* Begin *

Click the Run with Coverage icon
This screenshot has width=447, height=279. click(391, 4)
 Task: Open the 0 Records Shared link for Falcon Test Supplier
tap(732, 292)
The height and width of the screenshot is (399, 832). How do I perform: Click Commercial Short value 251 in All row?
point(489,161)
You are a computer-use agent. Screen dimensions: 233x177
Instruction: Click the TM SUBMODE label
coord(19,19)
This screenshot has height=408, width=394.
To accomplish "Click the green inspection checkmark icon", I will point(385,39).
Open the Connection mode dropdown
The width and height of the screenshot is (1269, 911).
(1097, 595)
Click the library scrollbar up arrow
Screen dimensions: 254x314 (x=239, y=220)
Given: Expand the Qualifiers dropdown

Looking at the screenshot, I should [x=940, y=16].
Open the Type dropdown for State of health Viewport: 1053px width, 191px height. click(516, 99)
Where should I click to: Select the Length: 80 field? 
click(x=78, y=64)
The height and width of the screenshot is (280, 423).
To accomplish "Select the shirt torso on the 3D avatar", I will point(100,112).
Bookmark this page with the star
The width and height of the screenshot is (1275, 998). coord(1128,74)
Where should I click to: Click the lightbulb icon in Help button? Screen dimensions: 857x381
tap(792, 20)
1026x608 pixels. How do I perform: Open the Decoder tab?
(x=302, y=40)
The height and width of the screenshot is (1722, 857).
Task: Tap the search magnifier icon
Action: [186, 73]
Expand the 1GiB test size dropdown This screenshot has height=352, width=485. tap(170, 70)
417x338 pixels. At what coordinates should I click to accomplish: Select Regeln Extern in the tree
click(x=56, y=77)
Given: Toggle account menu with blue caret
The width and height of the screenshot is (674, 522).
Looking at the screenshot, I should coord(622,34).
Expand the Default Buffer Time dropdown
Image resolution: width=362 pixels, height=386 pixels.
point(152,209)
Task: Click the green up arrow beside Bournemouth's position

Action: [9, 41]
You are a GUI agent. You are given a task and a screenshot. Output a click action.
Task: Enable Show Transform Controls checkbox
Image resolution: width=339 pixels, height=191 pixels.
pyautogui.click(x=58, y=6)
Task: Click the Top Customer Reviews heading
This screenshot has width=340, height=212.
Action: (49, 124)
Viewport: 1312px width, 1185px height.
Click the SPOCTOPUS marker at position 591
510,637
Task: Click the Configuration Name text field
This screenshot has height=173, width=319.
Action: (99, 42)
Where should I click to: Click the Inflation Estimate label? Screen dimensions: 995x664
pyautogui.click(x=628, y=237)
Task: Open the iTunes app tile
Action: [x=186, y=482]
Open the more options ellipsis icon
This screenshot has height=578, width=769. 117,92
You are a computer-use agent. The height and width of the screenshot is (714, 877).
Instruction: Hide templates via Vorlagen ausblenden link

* End *

◆ Directions for this task: Change every "dropdown" to "menu" in the listing, from its first line up to and including the line with "tap(792, 20)". Return those lines with nothing else altered.

◆ Reply:
Click the Run with Coverage icon
This screenshot has width=447, height=279. click(391, 4)
 Task: Open the 0 Records Shared link for Falcon Test Supplier
tap(732, 292)
The height and width of the screenshot is (399, 832). How do I perform: Click Commercial Short value 251 in All row?
point(489,161)
You are a computer-use agent. Screen dimensions: 233x177
Instruction: Click the TM SUBMODE label
coord(19,19)
This screenshot has height=408, width=394.
To accomplish "Click the green inspection checkmark icon", I will point(385,39).
Open the Connection mode menu
The width and height of the screenshot is (1269, 911).
(1097, 595)
Click the library scrollbar up arrow
Screen dimensions: 254x314 (x=239, y=220)
Given: Expand the Qualifiers menu

Looking at the screenshot, I should [x=940, y=16].
Open the Type menu for State of health Viewport: 1053px width, 191px height. click(516, 99)
Where should I click to: Select the Length: 80 field? 
click(x=78, y=64)
The height and width of the screenshot is (280, 423).
To accomplish "Select the shirt torso on the 3D avatar", I will point(100,112).
Bookmark this page with the star
The width and height of the screenshot is (1275, 998). coord(1128,74)
Where should I click to: Click the lightbulb icon in Help button? Screen dimensions: 857x381
tap(792, 20)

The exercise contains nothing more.